● **INSTRUCTIONS FOR THE TASK**
List, from the lines below, each one with "width" in it.

━━━━━ TASK DATA

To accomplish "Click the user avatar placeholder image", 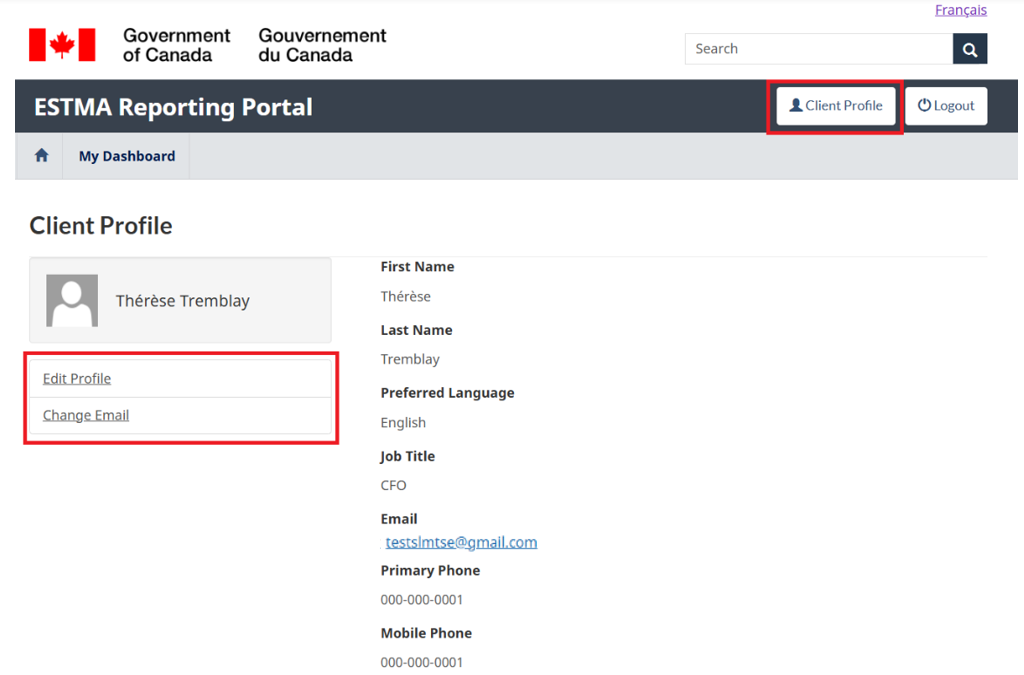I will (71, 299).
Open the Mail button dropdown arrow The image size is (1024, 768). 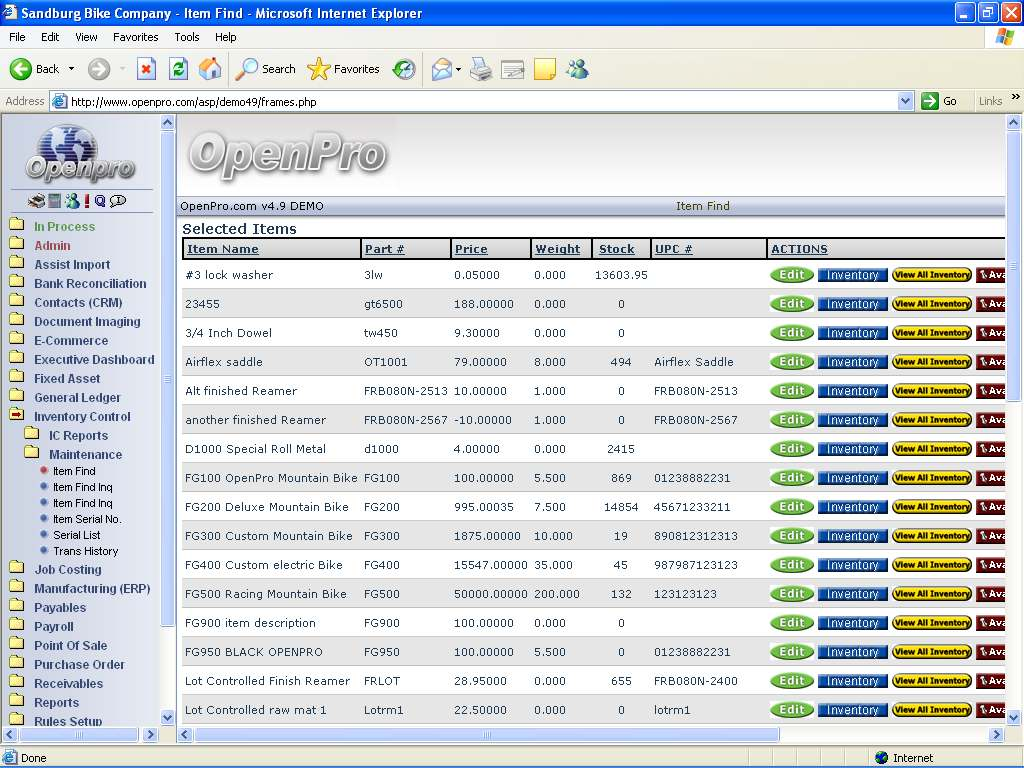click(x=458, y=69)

━━━━━━━━━━
━━━━━ TASK DATA

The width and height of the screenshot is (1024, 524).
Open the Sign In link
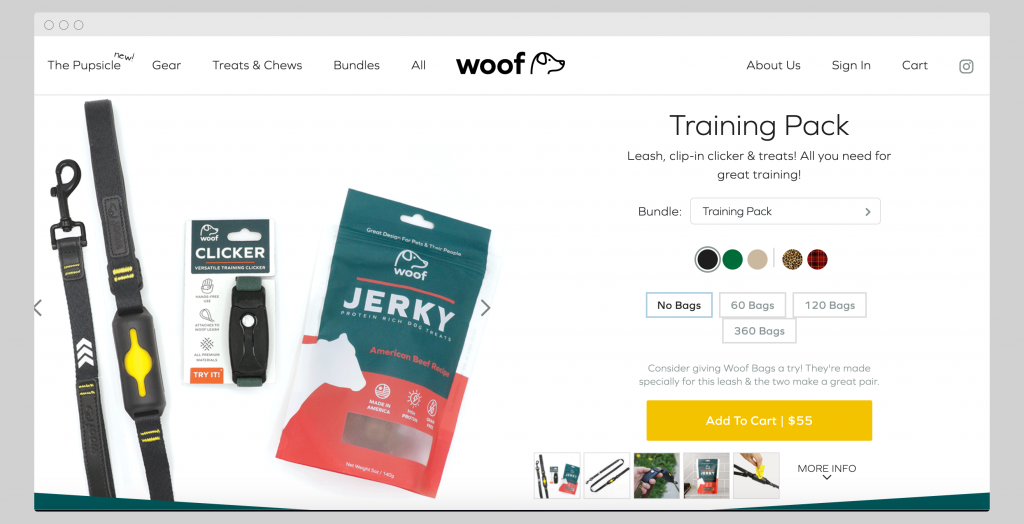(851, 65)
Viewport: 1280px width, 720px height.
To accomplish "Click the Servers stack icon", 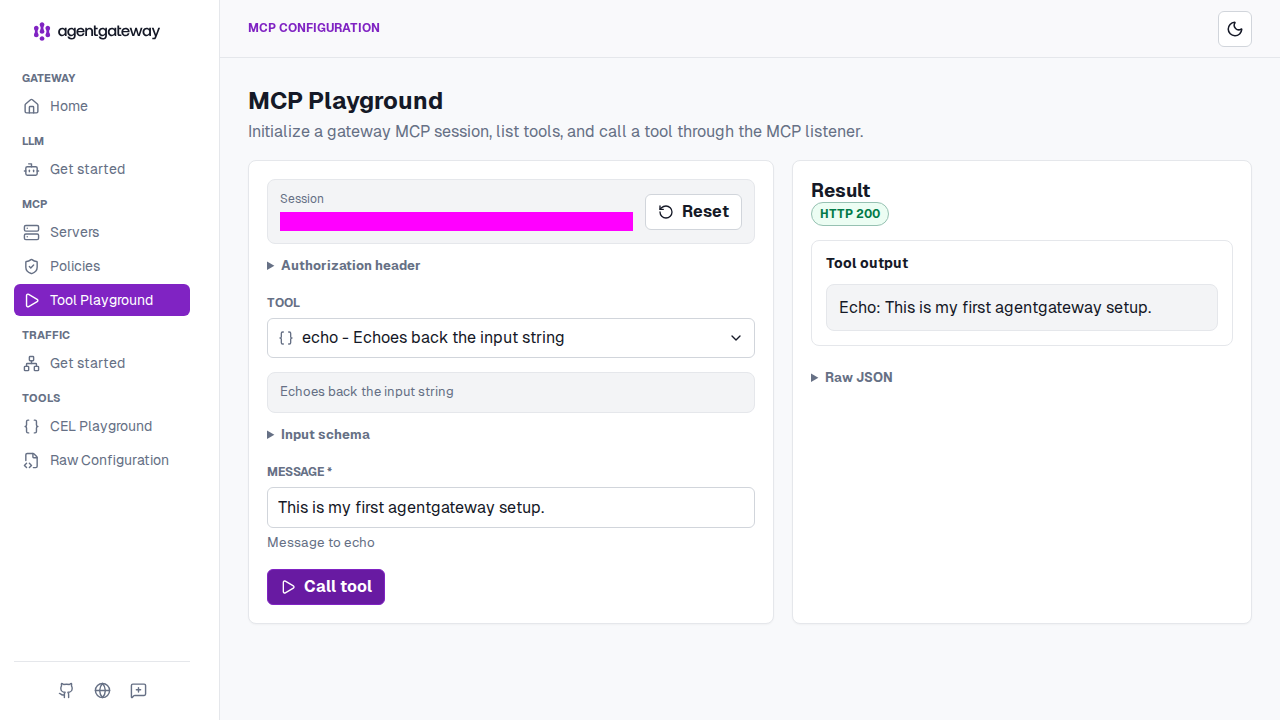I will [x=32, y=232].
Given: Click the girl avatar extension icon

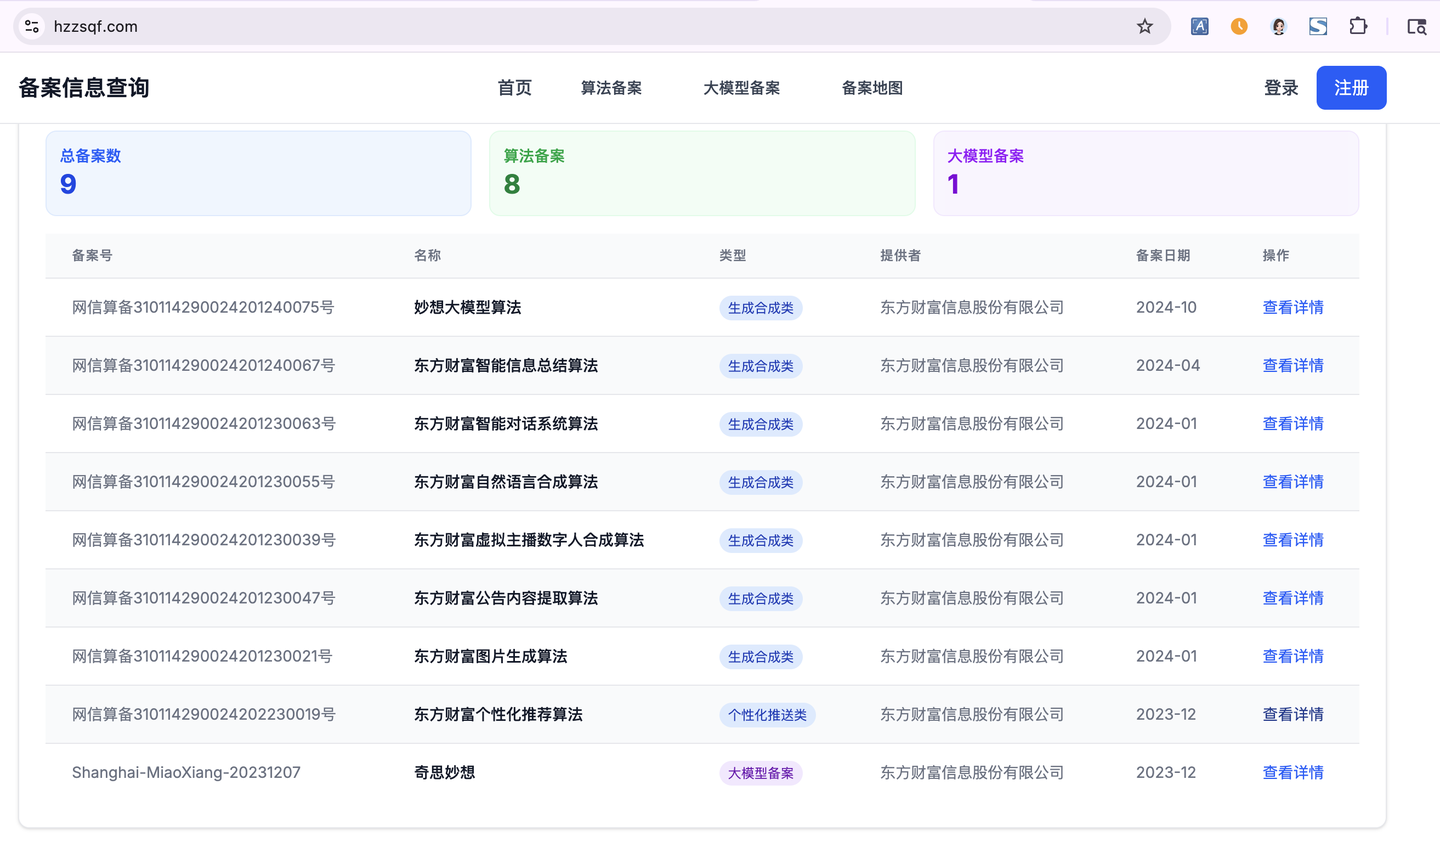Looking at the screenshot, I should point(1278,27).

━━━━━━━━━━

● **EXERCISE RESULT**
The width and height of the screenshot is (1024, 524).
Viewport: 1280px width, 720px height.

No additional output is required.